El teatro como catarsis
Mouawad evidencia una vez más su ambición de abrazar la historia reciente. Reanuda motivos que ya aparecían en Incendis: la Historia como una apisonadora, el cuchillo clavado en la herida... Ante la constatación de la imposibilidad, por parte de los amantes, de mantenerse indiferentes en el conflicto que ha devorado sus ancestros, se conculca el amor romántico como tema. La cuestión de los orígenes, auténtico campo de batalla, se plantea a través de una búsqueda identitaria y una aventura iniciática que conduce al autoconocimiento. La dirección de Broggi es precisa, milimétrica, y tiene la virtud de hacer entendedores los abruptos saltos temporales y espaciales, que refuerzan la idea de destino o, cuando menos, de consecuencia. De matemática fatalidad.

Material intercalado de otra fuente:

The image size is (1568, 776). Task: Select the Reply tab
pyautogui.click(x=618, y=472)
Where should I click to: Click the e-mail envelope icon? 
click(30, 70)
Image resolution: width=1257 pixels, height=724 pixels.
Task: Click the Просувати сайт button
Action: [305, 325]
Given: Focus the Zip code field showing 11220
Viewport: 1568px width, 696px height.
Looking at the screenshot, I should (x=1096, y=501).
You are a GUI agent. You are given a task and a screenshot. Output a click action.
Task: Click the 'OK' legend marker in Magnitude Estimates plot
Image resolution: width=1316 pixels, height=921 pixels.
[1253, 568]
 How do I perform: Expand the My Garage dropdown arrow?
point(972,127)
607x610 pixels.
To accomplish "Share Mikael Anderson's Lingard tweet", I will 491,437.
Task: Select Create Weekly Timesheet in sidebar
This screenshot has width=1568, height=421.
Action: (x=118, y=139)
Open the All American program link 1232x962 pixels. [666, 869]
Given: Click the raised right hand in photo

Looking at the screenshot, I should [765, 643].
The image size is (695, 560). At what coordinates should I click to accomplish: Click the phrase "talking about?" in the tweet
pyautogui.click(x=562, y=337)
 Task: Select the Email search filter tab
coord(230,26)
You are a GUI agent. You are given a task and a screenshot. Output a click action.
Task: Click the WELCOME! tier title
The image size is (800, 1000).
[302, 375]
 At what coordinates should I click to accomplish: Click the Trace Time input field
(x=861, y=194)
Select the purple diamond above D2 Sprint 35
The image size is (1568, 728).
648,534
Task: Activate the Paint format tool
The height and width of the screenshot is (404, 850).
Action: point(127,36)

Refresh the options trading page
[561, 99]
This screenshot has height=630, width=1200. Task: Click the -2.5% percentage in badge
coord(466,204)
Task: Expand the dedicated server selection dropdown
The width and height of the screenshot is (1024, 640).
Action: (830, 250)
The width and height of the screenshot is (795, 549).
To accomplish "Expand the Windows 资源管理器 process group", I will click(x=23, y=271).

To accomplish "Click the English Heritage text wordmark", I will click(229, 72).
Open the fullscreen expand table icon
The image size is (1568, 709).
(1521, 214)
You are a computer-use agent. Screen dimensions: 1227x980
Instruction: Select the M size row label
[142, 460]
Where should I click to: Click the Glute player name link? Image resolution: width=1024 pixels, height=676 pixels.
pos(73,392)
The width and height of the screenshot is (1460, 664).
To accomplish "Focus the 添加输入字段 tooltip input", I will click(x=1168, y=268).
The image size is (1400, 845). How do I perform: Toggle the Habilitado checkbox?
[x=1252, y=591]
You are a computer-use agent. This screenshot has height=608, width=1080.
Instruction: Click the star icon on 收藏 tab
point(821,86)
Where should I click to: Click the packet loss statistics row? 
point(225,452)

No hay consuelo, más allá del arte mismo y del teatro como catarsis
El teatro de Wajdi Mouawad, de vocación trágica –por más que no excluye otros registros–, funciona como un laboratorio de la guerra y el exilio. El caso es que el conflicto araboisraelí no solo no se ha acabado, sino que se encuentra en un momento particularmente cruento, y resulta como mínimo polémico poner a los dos bandos al mismo nivel. El autor no se posiciona, sino que utiliza los hechos históricos y bélicos como punto de partida para sumergirnos en una tormenta emotiva, intelectual y ética. Revela, así, algunas verdades –la mayoría, escabrosas y despiadadas; otras, luminosas– sobre la condición humana. No hay consuelo, más allá del arte mismo –que viene a ser como el elefante de León el Africano– y del teatro como catarsis.